Dataset excerpts
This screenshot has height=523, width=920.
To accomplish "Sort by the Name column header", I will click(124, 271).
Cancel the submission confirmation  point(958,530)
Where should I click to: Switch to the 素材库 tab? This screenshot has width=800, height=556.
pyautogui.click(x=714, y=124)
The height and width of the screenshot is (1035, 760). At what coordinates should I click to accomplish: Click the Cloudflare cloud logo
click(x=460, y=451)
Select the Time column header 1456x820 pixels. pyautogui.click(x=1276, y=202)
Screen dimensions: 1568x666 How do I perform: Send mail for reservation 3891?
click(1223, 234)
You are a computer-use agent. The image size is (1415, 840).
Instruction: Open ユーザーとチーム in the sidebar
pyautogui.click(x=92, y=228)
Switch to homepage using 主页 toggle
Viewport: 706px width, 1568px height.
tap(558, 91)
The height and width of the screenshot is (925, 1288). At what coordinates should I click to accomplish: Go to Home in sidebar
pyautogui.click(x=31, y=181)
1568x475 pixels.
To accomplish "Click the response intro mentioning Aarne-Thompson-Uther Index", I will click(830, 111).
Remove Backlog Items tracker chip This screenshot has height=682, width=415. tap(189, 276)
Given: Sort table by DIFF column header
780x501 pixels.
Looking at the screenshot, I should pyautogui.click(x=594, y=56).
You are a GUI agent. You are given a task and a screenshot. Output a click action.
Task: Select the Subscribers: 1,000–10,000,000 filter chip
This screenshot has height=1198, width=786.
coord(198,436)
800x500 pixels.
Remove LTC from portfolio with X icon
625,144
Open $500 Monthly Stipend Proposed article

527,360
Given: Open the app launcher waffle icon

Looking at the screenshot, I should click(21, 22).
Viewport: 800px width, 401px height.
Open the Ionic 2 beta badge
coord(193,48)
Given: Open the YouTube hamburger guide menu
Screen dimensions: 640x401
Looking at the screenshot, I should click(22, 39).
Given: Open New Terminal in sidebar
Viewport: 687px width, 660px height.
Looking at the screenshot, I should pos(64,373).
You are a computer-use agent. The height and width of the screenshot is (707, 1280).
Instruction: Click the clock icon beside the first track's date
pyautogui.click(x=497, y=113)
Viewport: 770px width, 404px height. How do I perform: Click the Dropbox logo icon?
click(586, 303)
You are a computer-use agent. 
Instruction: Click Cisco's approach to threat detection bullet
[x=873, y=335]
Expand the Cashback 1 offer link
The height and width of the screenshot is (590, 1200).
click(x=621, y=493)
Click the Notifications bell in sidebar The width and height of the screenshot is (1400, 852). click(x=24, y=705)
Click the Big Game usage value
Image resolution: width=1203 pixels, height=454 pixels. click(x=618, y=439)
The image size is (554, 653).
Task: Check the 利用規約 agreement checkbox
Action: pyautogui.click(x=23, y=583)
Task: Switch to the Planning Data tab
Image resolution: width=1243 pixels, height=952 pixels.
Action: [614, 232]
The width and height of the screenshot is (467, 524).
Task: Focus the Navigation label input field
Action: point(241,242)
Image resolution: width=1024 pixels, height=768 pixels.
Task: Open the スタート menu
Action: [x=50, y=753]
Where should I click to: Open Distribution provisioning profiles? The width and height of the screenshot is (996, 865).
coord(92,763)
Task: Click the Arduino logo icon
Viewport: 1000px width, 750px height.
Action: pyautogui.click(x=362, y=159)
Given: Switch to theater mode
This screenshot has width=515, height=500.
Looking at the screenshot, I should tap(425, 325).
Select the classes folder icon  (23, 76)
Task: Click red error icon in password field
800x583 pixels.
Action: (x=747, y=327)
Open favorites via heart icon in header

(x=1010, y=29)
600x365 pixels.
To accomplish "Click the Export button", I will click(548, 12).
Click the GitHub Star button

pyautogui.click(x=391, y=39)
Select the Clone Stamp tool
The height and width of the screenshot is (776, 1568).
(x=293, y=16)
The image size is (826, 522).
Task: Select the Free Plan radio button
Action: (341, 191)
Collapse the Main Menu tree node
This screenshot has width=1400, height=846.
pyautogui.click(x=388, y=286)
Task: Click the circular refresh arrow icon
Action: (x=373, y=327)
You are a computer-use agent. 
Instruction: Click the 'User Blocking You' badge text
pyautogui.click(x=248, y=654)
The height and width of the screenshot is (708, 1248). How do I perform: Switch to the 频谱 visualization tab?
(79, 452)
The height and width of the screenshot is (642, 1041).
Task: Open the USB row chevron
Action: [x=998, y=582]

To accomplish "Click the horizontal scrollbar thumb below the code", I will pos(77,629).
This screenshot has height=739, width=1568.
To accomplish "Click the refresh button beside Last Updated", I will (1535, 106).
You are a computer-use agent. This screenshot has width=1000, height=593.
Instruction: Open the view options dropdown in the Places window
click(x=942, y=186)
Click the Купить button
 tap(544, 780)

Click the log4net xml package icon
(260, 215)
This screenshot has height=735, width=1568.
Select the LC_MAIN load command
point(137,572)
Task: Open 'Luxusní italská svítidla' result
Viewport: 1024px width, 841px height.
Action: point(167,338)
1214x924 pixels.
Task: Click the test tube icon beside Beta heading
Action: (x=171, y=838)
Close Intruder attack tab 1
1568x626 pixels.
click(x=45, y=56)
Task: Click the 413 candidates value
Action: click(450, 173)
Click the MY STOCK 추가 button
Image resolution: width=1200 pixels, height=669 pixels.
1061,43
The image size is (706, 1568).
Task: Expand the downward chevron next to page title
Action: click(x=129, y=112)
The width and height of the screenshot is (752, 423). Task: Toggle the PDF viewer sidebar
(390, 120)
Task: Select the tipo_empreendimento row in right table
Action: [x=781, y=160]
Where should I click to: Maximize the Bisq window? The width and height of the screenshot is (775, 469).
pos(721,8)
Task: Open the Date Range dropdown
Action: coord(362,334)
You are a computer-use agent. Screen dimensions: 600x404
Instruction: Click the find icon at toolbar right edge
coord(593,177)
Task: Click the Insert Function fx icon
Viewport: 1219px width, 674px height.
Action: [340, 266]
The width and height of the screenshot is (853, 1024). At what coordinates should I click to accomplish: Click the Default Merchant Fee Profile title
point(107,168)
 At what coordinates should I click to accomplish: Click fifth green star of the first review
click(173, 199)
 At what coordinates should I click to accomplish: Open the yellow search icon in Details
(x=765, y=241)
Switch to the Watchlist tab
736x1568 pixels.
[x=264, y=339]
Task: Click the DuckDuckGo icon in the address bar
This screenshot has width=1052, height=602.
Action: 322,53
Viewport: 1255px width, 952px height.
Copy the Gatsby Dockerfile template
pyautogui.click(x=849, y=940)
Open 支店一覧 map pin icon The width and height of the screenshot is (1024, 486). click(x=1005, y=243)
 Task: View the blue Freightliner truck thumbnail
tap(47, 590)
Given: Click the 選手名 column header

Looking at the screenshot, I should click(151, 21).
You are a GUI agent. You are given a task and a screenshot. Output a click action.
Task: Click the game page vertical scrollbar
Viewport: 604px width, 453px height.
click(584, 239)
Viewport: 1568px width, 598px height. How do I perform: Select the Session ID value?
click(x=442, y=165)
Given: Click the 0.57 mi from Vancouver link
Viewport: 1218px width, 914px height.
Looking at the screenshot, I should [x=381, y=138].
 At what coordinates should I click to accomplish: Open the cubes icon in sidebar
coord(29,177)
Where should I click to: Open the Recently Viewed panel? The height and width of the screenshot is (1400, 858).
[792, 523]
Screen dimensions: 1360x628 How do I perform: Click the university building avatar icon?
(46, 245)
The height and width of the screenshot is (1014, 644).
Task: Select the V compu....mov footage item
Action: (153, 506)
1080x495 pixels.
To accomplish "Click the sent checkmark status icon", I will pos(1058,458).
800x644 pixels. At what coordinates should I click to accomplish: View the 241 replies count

# PROBLEM:
Write out exactly the lines above between the line with "You are a computer-use agent. This" and the line with "Task: Open 'Luxusní italská svítidla' result", inclusive, and nothing beyond them.

# COMPLETED TASK:
You are a computer-use agent. This screenshot has width=1000, height=593.
Instruction: Open the view options dropdown in the Places window
click(x=942, y=186)
Click the Купить button
 tap(544, 780)

Click the log4net xml package icon
(260, 215)
This screenshot has height=735, width=1568.
Select the LC_MAIN load command
point(137,572)
Task: Open 'Luxusní italská svítidla' result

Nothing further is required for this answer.